Content starts

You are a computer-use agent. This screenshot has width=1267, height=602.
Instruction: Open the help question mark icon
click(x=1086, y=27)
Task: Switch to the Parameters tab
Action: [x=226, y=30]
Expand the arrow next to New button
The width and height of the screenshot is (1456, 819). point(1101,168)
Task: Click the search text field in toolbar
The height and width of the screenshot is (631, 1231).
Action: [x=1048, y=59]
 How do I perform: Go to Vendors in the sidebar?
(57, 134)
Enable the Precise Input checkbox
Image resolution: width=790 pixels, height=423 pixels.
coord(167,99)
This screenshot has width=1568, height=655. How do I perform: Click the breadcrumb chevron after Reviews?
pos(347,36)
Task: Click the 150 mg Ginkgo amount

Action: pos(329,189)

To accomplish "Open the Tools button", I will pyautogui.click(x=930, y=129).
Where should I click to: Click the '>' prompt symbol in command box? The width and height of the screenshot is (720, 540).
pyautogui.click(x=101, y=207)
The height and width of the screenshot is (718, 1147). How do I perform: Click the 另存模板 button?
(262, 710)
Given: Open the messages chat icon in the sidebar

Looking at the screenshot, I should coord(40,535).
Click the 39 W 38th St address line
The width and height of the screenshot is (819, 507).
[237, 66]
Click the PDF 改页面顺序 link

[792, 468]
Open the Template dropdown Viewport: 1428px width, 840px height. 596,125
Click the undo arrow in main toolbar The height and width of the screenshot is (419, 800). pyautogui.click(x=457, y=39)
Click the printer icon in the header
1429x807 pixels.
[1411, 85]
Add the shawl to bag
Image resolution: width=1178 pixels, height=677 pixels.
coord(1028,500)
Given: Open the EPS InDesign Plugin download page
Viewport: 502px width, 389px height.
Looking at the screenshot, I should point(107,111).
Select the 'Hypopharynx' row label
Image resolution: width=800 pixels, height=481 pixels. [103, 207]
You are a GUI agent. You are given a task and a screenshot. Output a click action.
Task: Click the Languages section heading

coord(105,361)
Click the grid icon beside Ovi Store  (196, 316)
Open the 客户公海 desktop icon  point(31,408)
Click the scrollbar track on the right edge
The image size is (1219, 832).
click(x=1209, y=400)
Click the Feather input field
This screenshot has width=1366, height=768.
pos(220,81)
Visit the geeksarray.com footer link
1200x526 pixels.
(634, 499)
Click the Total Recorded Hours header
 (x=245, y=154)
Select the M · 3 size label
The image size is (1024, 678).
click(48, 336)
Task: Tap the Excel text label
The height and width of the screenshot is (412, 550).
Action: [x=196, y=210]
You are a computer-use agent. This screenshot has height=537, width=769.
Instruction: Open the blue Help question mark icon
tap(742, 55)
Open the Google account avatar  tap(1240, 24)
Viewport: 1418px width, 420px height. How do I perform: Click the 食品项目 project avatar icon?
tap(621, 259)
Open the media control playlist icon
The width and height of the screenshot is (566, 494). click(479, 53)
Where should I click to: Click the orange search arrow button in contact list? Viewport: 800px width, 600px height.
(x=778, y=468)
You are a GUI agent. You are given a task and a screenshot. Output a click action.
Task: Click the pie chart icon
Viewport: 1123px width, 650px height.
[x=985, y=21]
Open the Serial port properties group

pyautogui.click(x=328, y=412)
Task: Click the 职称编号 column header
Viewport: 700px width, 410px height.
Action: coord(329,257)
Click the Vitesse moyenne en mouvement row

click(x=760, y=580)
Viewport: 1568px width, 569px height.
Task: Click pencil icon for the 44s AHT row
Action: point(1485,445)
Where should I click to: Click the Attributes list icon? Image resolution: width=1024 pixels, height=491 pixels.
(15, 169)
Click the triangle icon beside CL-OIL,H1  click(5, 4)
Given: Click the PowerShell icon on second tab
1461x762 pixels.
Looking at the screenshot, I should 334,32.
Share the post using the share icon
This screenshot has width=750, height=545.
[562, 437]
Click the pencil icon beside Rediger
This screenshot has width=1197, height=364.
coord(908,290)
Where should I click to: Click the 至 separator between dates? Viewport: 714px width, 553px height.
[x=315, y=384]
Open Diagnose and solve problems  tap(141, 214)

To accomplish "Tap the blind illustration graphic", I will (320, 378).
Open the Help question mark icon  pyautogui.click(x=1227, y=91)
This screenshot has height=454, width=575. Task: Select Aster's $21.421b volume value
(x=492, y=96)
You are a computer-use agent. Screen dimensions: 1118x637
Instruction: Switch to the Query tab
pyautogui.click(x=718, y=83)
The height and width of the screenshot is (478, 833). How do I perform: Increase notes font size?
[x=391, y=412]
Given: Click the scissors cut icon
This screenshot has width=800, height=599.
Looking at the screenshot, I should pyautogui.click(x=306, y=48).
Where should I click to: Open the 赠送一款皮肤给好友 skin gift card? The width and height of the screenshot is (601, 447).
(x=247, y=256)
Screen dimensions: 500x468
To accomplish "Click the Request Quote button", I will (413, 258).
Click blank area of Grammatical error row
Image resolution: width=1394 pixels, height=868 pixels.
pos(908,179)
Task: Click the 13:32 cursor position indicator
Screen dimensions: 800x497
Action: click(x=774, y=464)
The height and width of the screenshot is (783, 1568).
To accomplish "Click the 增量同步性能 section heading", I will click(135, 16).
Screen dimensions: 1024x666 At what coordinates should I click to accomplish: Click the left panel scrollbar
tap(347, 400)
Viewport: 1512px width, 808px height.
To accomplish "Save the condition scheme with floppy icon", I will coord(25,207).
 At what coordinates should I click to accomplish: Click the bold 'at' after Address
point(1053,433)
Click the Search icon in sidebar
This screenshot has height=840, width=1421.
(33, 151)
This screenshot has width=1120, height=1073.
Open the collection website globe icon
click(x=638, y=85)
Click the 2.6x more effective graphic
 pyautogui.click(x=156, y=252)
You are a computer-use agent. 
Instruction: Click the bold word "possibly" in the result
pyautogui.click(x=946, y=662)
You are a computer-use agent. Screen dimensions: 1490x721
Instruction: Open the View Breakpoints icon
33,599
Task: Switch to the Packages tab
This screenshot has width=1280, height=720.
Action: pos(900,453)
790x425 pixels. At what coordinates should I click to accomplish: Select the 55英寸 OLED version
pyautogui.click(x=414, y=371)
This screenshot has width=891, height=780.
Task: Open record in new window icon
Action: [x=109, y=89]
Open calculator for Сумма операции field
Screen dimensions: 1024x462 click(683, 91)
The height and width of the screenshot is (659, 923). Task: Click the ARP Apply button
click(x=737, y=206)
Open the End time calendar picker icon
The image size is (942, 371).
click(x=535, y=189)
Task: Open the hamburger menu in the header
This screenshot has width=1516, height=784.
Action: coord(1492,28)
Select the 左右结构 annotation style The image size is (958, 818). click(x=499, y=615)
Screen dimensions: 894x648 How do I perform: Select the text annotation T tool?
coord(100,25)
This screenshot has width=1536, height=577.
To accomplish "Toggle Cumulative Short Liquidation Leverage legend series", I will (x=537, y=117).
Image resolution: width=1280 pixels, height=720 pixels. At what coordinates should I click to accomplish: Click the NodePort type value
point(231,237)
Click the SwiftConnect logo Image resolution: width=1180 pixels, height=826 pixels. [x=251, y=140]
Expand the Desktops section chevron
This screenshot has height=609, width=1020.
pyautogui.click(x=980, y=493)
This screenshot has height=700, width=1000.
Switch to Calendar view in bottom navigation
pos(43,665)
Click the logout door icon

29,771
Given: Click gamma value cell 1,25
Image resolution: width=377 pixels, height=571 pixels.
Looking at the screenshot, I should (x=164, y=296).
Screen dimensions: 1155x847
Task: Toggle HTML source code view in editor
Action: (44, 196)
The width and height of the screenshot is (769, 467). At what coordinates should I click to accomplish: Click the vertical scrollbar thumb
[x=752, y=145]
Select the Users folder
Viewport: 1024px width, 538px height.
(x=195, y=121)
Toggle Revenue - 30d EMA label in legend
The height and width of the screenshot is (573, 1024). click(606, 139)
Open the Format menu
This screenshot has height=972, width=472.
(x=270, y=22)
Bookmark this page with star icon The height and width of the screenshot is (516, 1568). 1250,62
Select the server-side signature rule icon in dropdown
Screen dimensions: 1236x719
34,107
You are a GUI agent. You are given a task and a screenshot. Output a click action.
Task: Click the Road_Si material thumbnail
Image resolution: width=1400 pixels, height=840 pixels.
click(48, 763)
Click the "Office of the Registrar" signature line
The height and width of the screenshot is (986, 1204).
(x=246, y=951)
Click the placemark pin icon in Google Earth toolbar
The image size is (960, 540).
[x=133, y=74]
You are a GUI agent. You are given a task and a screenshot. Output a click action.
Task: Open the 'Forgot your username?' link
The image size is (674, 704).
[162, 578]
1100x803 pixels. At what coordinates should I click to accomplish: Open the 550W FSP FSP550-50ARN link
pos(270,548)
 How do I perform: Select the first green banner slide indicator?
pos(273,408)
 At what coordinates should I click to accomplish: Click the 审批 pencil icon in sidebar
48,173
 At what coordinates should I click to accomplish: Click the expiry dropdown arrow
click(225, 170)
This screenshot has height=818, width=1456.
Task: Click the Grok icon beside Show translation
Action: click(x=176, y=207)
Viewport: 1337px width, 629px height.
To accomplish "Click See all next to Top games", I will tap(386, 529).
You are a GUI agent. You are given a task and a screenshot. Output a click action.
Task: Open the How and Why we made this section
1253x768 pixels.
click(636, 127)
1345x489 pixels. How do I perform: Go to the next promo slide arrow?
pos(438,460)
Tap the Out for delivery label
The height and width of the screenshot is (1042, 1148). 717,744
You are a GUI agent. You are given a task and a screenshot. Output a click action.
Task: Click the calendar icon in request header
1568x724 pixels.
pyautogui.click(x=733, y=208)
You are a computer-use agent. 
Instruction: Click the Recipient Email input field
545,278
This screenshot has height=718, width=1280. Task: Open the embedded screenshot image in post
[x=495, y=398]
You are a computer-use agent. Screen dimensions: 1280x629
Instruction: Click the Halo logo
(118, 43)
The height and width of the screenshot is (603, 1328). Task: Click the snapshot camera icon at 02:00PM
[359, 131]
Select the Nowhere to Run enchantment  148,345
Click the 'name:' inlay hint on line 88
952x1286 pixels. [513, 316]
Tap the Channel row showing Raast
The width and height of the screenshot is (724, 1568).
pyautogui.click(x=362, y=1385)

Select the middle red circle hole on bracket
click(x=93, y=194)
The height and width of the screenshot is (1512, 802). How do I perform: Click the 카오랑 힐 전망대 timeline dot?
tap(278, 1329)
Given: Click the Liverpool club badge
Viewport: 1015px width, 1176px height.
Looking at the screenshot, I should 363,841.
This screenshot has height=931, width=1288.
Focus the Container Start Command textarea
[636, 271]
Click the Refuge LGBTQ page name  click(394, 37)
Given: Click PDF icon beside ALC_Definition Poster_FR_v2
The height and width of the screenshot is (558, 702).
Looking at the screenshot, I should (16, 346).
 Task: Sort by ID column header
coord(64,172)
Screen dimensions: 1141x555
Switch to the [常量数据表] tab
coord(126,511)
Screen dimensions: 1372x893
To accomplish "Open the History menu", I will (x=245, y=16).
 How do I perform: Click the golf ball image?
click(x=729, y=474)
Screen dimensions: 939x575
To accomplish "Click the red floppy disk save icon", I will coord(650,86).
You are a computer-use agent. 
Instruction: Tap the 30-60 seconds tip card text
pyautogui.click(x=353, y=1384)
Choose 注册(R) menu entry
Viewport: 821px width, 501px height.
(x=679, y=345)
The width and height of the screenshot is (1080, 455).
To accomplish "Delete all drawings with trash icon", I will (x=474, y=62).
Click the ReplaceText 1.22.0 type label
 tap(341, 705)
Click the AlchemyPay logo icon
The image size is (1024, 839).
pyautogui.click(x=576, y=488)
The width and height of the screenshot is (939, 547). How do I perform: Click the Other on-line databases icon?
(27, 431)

Content ends

Show, from the records above, every line that includes "computer".

You are a computer-use agent. This screenshot has width=1267, height=602.
You are a computer-use agent. This screenshot has height=537, width=769.
You are a computer-use agent. Screen dimensions: 1118x637
You are a computer-use agent. 
You are a computer-use agent. Screen dimensions: 1490x721
You are a computer-use agent. 
You are a computer-use agent. Screen dimensions: 1280x629
You are a computer-use agent. 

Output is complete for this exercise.